Manuscrito: Beryl Markham y el principio de la aventura
Acabo de comprar mi primera bicicleta, lo que puede explicar la idea algo infantil de que sea roja (por lo menos no fue de Mi pequeño pony). Como difícilmente pueda disminuir mi pisada de carbono yendo a trabajar en bicicleta, hago lo contrario: pedalear únicamente por el placer de hacerlo. Recorrer las calles vacías y en semipenumbras durante las noches de verano, bajando la cuesta hacia Las Heras, con la única compañía del ladrido de perros hartos de esperar a sus dueños en los balcones, es lo más cercano a esa sensación de aventura que impulsa las mejores peores decisiones.
Sin ánimo de equiparar, ciertamente una de ellas fue la de Neal Moore, que semanas antes de la pandemia y al verse momentáneamente sin domicilio fijo, decidió comprarse una canoa roja y recorrer de Oeste a Este los Estados Unidos, a través de 22 ríos, cien pueblos y 12.000 kilómetros, con el objetivo de “bajar un poco la velocidad y escuchar las historias de la gente”, explicó a The New York Times el jueves, cuando dio por terminada su travesía en el puerto de la Gran Manzana. Seguí su camino a través de los despachos que subía este profesor de literatura en estos meses a Instagram desde la “América profunda”. Podemos engañarnos pensando qué fácil sería hacer como Moore, abandonar una vida cuando comienza a apretarnos de sisa, pero la mayoría de nosotros no lo haremos jamás.
Pero hay quienes necesitan una excusa para intentarlo de todos modos: ahí están las víctimas del sádico funcionario que erigió un monolito a comienzos de los años 30 señalando un ficticio camino entre Naivasha (Kenia) y Jartum (Sudán), a 3000 kilómetros de distancia, a sabiendas que no existía otra forma de trasladarse de un punto a otro que subirse a un avión. La anécdota está en el comienzo de Al oeste con la noche, de Beryl Markham (Libros del Asteroide), quien piloteaba un biplano capaz de materializar esa conexión.

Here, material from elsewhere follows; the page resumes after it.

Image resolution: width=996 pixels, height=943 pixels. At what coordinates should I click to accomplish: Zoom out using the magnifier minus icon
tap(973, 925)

El libro es no sólo una antídoto a “la literatura del yo”: es también el perfecto regalo de Navidad para quienes prefieran la aventura bien escrita y lista para ser experimentada de segunda mano, como el protagonista de Un tropiezo llamado amor.
Como bien dice Martha Gellhorn en su prólogo, la danesa Karen Blixen y la británica Beryl Markham, “vecinas” en Kenia a comienzos del siglo XX, tenían algo en común y no era precisamente Denys Finch-Hatton: una vida tan fuera de las convenciones que su tiempo imponía a su género que expresa una ambición universal: una existencia basada en el “deseo de ser”.
Desde su publicación en 1942, y luego tras la muerte de Markham, en 1986 (el año en el que África mía ganó siete premios Oscar), varias biografías buscaron revelar lo que Al oeste con la noche lograba ocultar finamente y hasta llegaban a afirmar que la original mirada desplazada de su narradora no era una marca de estilo sino un subproducto no deseado de un engaño: el verdadero autor, decían, era el tercer marido de Markham, un ghostwriter de Hollywood.
“Memorias de África es profundo como un pozo, como la vida de Karen Blixen en la granja –dice Gellhorn, quien lamenta haber desperdiciado su encuentro con Markham para descorrer su velo de misterio–. Al oeste con la noche es extenso como los horizontes europeos por entonces. Su descripción de los vuelos de corto y medio alcance en el África oriental es memorable. Nada podría procurar mayor sensación de amplitud, peligro e inhóspita belleza que su visión de aquella tierra. Ambos textos son cartas de amor a África, su África, y en virtud de ello se complementan”.
Releyendo las descripciones de Markham de lo que se siente volar en total oscuridad y en silencio a lo largo de centenares de kilómetros –fue la primera mujer en cruzar el Atlántico en solitario, en 1936– me doy cuenta que mi epifanía ciclista, aunque genuina, no me pertenece.